En primer lugar su estilo personal, es mezcla de soberbia autoritaria y chabacanería de alto rating con que nos suele fatigar. En segundo lugar su propensión a concentrar el poder y a debilitar a las instituciones que él ve como piedras puestas en el camino del voluntarismo. En tercer lugar su escasa imaginación para encarar el problema económico desde perspectivas distintas de las que sugiere, cómo rígido recetario, la tecnocracia internacional. En cuarto lugar, su convicción de que el trabajo no es un factor paritario del capitalismo sino una especie de gracia providencial desprendida del árbol del crecimiento. En quinto lugar, su ceguera respecto a la descentralización, a la que mira con sospecha y sin grandeza. En sexto lugar esa propensión a ejercer el artero oficio de dejar en la cuneta contusos y marcados a quienes mejor le sirvieron, y más fervor le demostraron. En séptimo lugar, sus palizas al idioma que parece agonizar en cada en cada una de sus frases y desangrarse en sus discursos. En octavo lugar, su inacabable desfile de personificaciones que hoy nos la cubre con el poncho andino y mañana con las plumas más bien imaginarias de una tribu selvática, y a las pocas horas con el sombreo enjuto del Cusco o el chullo aymara del antiplano y algún día de estos - lo esperamos alborozados- con el ropaje tintineante de los danzantes de tijeras y las máscaras de las diabladas.
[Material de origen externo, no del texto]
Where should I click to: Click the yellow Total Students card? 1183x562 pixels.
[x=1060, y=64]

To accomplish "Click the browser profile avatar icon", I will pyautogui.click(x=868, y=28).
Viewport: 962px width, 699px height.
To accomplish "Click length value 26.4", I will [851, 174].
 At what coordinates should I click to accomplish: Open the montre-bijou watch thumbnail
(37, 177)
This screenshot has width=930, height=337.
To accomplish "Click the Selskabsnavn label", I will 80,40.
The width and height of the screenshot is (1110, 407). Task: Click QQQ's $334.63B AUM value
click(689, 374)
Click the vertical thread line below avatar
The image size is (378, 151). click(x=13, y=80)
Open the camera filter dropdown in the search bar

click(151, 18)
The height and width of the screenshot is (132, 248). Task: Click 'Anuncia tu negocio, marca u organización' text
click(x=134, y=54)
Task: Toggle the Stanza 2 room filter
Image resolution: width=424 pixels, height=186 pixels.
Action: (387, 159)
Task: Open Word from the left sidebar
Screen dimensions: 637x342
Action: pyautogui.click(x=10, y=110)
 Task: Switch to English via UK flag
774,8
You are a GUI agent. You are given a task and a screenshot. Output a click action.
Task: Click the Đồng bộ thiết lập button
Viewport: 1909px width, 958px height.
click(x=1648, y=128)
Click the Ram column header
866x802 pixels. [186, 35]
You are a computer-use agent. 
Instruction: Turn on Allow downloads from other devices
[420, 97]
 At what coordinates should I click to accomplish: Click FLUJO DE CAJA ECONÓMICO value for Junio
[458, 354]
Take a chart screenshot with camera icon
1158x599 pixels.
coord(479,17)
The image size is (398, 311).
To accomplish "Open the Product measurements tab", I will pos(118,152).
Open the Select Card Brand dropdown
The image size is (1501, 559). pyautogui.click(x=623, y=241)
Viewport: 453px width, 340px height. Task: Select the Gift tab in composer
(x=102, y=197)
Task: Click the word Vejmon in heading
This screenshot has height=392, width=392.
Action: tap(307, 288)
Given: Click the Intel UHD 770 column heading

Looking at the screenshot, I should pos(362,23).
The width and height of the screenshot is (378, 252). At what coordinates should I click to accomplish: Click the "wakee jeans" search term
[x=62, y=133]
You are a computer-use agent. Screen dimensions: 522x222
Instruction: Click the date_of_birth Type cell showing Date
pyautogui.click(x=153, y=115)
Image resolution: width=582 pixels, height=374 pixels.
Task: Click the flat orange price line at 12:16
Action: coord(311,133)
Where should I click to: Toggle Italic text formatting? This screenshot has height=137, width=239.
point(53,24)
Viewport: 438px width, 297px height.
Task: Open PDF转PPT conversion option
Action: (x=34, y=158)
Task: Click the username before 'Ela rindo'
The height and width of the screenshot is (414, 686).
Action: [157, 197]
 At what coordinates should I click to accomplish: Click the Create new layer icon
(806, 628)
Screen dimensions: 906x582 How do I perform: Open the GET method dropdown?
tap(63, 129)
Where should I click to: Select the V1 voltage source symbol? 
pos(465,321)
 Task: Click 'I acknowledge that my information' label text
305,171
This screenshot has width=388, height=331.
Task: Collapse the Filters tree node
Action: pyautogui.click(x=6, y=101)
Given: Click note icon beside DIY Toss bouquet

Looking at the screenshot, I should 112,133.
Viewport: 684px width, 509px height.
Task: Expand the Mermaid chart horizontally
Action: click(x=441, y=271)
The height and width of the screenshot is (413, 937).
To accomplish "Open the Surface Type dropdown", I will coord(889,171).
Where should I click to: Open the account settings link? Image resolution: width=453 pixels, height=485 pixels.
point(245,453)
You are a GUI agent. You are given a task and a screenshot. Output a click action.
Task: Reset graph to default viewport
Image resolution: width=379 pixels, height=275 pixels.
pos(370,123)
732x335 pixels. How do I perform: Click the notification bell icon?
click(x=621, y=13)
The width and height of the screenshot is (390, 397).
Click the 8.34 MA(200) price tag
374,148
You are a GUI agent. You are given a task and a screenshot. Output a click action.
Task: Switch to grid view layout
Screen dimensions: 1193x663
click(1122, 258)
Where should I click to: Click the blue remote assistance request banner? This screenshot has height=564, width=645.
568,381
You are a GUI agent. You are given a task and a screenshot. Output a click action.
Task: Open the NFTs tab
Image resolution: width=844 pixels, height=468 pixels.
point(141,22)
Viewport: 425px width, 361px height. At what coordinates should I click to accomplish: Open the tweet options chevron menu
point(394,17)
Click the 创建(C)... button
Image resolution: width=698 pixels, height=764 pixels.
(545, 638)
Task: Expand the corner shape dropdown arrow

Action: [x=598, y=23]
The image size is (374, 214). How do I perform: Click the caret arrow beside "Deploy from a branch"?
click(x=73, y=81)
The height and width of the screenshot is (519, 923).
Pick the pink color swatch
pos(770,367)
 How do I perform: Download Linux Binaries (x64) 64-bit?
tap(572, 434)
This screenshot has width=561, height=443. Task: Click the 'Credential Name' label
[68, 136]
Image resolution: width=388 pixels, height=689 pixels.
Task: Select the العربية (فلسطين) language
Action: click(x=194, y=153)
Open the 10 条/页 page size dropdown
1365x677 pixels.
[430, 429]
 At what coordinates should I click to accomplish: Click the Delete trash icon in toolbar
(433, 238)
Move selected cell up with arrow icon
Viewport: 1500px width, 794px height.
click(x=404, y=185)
En noveno lugar, la exitosa dosis de curare con que ha paralizado la crítica de la televisión y las denuncias de la radio. Y en décimo lugar su hinchada convicción de que él no le debe políticamente nada a nadie y que el Perú moderno se funda con su ascenso.
Pero enumerando este decálogo de no fujimorismo, es honesto decir que Fujimori se está labrando un lugar en la historia de este país desactivando la bomba más peligrosa de cuantas fabricamos en los años de la deriva y el terror: la desesperanza.
Nos guste o no, Fujimori ha asociado su imagen con la del éxito, la entereza y la capacidad de decisión. Y mal haría la oposición parapetándose en los tòpicos de la democracia ofendida sin examinar el atlas sociológico que la espantosa década del 80 levantó y que Fujimori interpreta con indiscutible maestría.
Fujimori no es el monstruo que el azar inventó sino el mazazo que la desesperación llamó y que la comparación con el pasado inmediato sostiene y ratifica. Fujimori es sombra y aguaje de la crisis. Es la solución que los vecinos de Tarata y Lucamarca creen haberse dado para reconstruir el país que Guzmán bombardéo y García condujo hacia el abismo.
Detrás de Fujimori, explicándolo, están la decadencia de los partidos autistas, el mercantilismo sin salida, el ejército mil veces emboscado, los campos sin roturar por los precios viles de la papa, la inflación desbocada, los sindicatos del PC, los discursos de Melgar y los negocios de Zanatti.
"Nadie es inocente" gritó el anarquista del atentado del Café de la Paz, en París. "Nadie debe reclamar" podría ser el primer párrafo de un arrepentimiento que, al igual que en Argentina, nos empieza a liberar de las mentiras piadosas y los lugares comunes de la autocomplacencia.